Optimizing Splunk at Scale with Timeplus Data Pipeline

Gang Tao
a few seconds ago
5 min read

Cut costs, boost performance, and catch early signals via native S2S protocol.

According to Gartner's report, 40% of all log telemetry will flow through pipeline products by 2027, up from <20% in 2024.

This is why Timeplus now has support for Splunk S2S protocol, making us a streaming-first alternative to traditional observability pipelines. We enable enterprises to intercept Splunk data for real-time processing, intelligent routing, and significant cost reduction.

In today’s blog, I will introduce you to this new feature and how it can help you to build a more efficient telemetry pipeline.

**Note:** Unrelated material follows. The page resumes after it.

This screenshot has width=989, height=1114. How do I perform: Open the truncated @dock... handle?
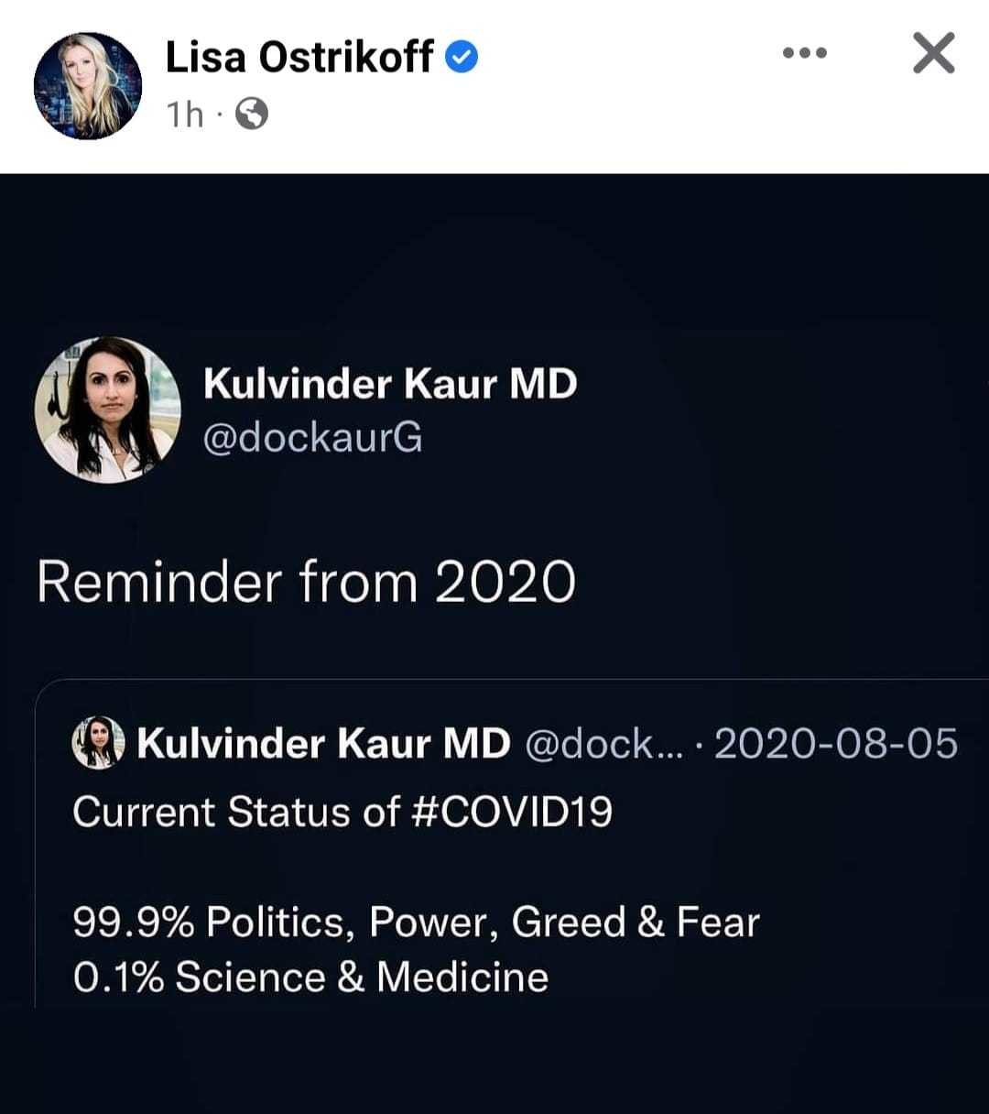604,744
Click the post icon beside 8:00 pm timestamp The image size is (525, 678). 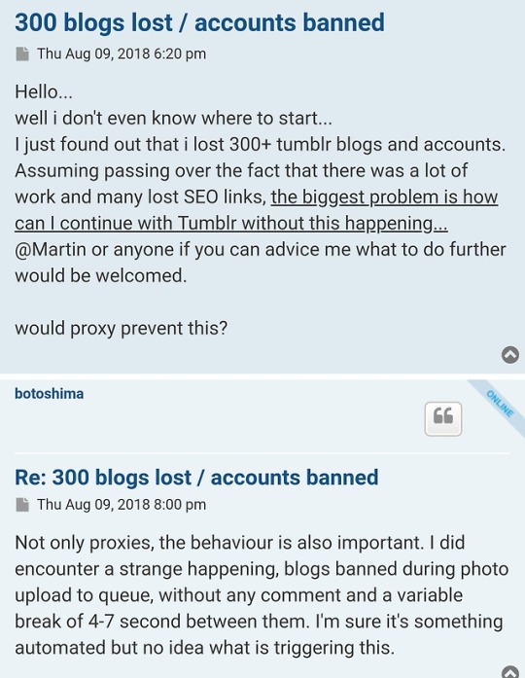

Splunk S2S Protocol: The Key to Intercepting Forwarder Data

The Splunk-to-Splunk (S2S) protocol is Splunk's proprietary TCP-based transmission protocol used by Universal Forwarders and Heavy Forwarders to send data to indexers. The protocol has evolved through several versions.

Protocol levels:

Maximum network traffic over S2S connection.
Network traffic optimization over S2S connection.
Additional network traffic optimization over S2S connection.
Metric support.
Ack support for rawless metric events.
Flag potential dup events.
Flag for cloned metric events so that cloned events are exempted from license usage.
SSL certificate requests

Check out this reference from Splunk's community forum.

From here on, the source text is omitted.